This was thirty years ago in the early 1980s when Paul Volcker was the formidable Fed chairman and his conservative convictions triumphed. Volcker is remembered reverently in the annals of finance for saving the country from inflation. Nancy Teeters, the lonely dissenter, was soon forgotten but she understood some things about human society and arrogant power that her male colleagues failed to appreciate.

Those long-ago events during the Reagan presidency were at the dawn of the conservative era and—due especially to the Federal Reserve—began the triumph of finance capital over the broader economy. I wrote a book in 1987 that described the historic watershed, called Secrets of the Temple: How the Federal Reserve Runs the Country. Teeters was right. If other Fed governors had listened, this country might have been saved from a lot of pointless pain.

This is what I said about her unique role:

Nancy Teeters, almost alone, resisted. Month after month, as the economy spiraled downward, she repeatedly urged her colleagues to back off. The largest corporations were shutting down more and more of their production. As loan failures accumulated, the financial sector was threatened with crisis. The Fed’s single-mindedness, she warned, was inflicting deep wounds that would not soon be healed.

“I gave the Federal Open Market Committee a lecture.” Teeters said. “I told them: You are pulling the financial fabric of this country so tight that it’s going to rip. You should understand that once you tear a piece of fabric, it’s very difficult, almost impossible, to put it back together again.”

Her metaphor, she pointed out to me, was understood by women. “None of these guys has ever sewn anything in his life,” Teeters said. [page 465]

The objections she expressed thirty years ago in the closed-door meetings of the Federal Reserve Board of Governors are still highly relevant to our current national condition. The “social fabric” has been torn asunder, first by Volcker’s deep recession, then by deregulation and Wall Street’s high-risk adventures, and then by globalization and finance capital’s hegemony over labor and production.
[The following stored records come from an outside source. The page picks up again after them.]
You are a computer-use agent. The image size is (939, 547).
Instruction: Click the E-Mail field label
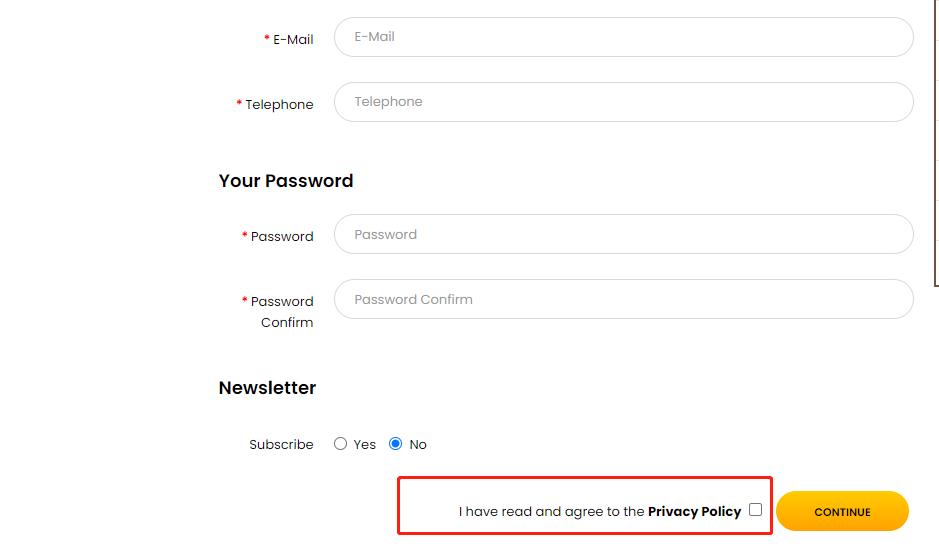[x=293, y=40]
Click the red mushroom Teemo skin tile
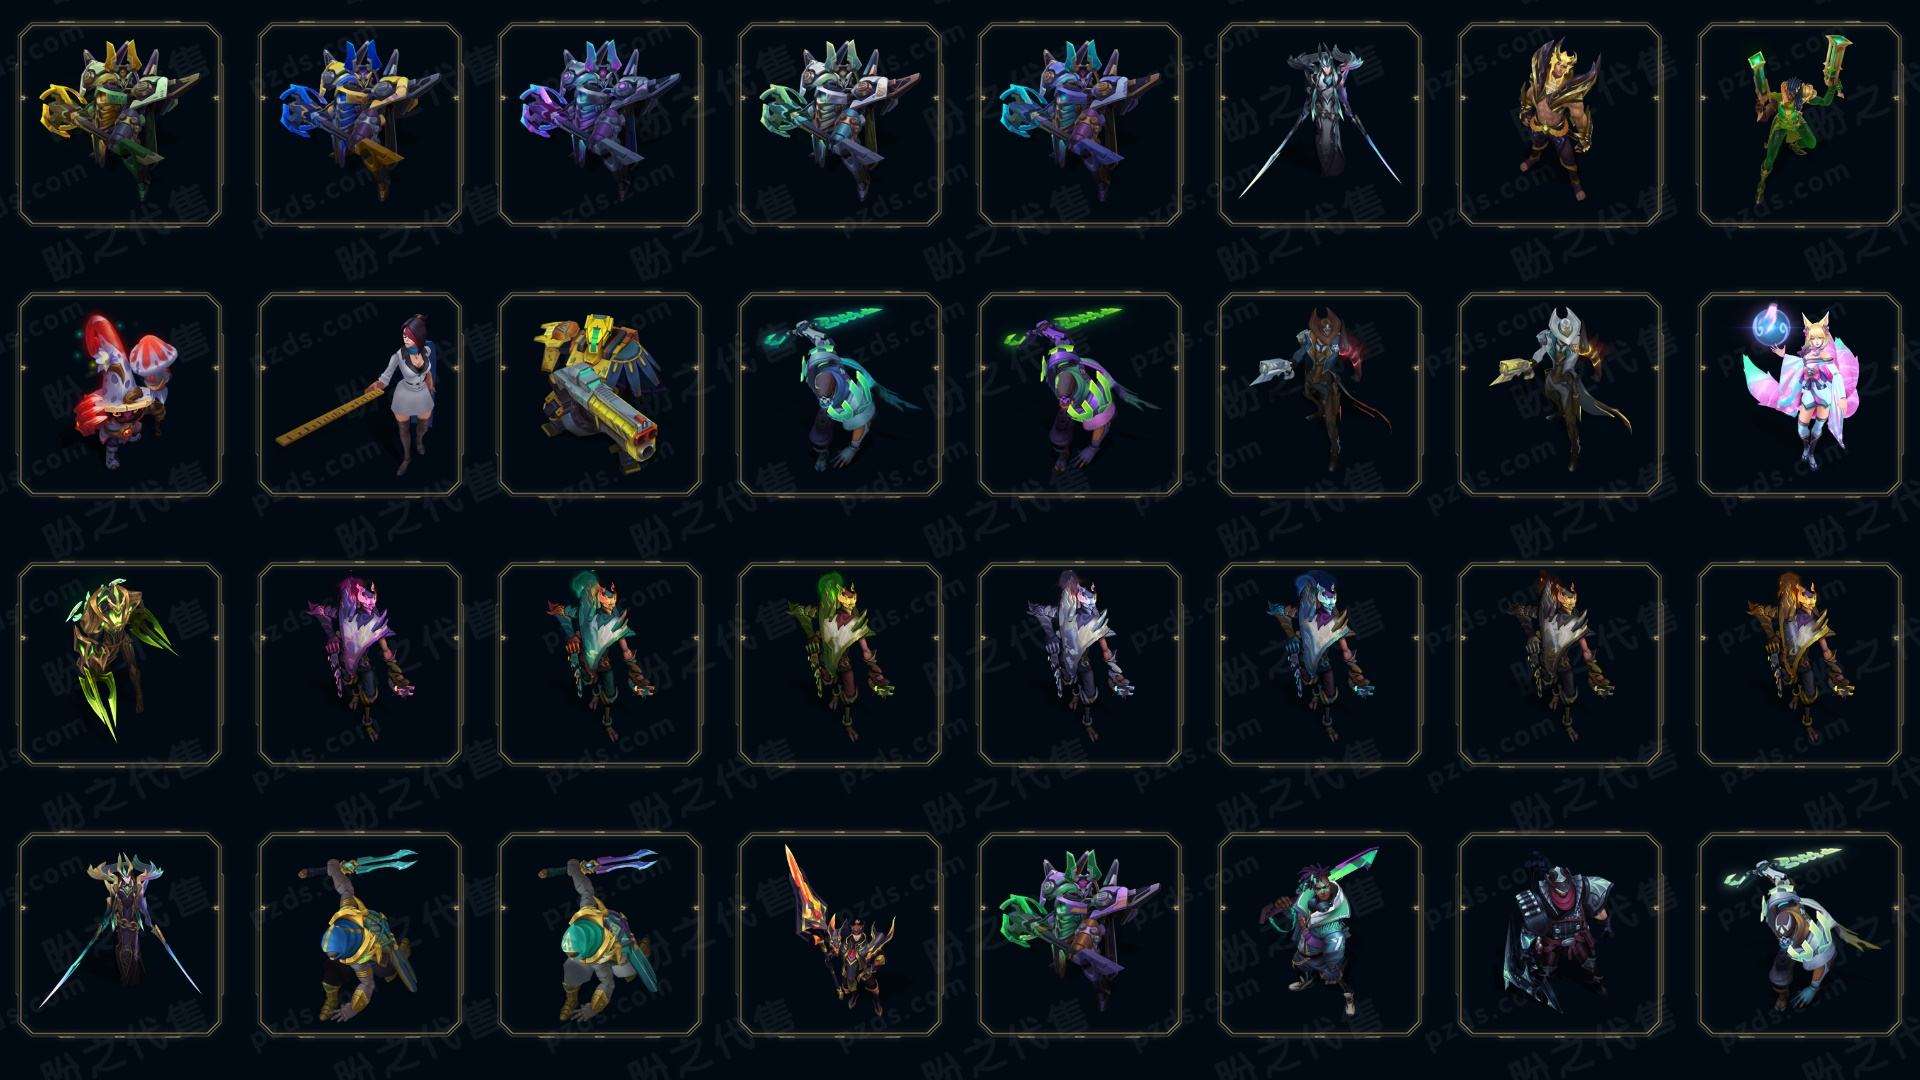The image size is (1920, 1080). point(120,394)
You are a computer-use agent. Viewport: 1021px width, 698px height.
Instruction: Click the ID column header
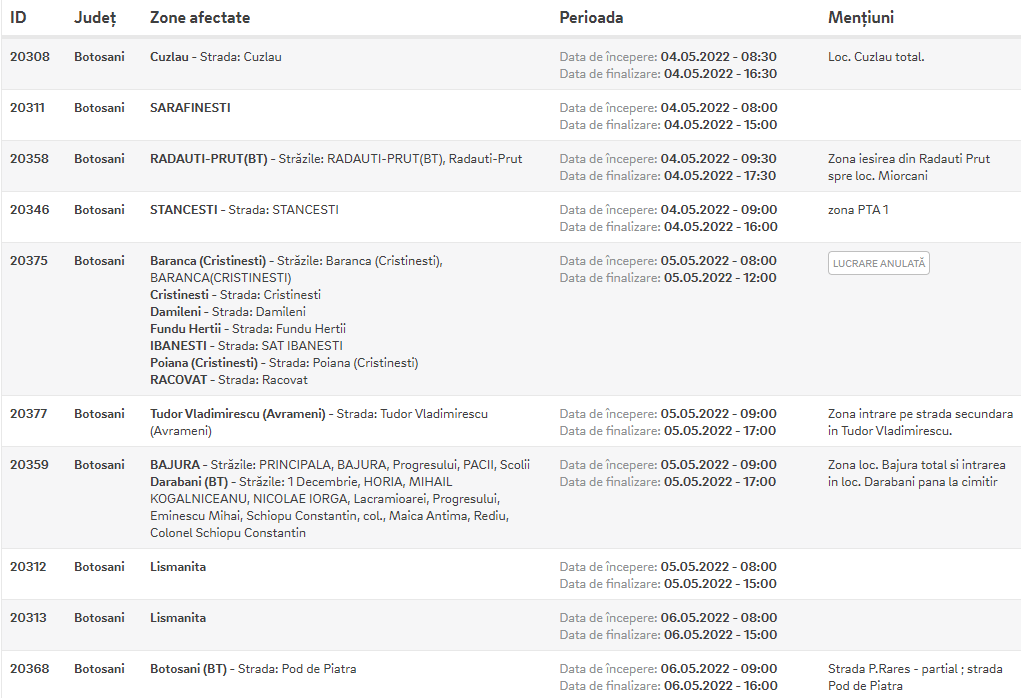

These destabilizing forces led eventually to the collapse. They are driving the grinding deterioration that continues to afflict the society.

Contemporary politics is still blind to the gravity of our situation. Even the Democratic president is still resisting the kind of big, bold actions that Keynesian economists like Nancy Teeters might have proposed in these circumstances. Defending the “social fabric” remains an inadmissible argument in the mechanistic logic of conventional economics. As Teeters argued then, innocent people are being sacrificed to crude abstractions. Meanwhile, some people are still getting richer and most other people are still getting poorer.

There is one great change in the landscape, however. The Federal Reserve Board is now chaired by a woman. Janet Yellen is perhaps not so upfront in her social concerns as Nancy Teeters was, but she is clearly trying to move the boys in that direction. Yellen met recently with a network of activist community organizations who are pushing for concrete action on work and wages. If the very masculine Federal Reserve can break free of the reactionary past, maybe there is hope for the country.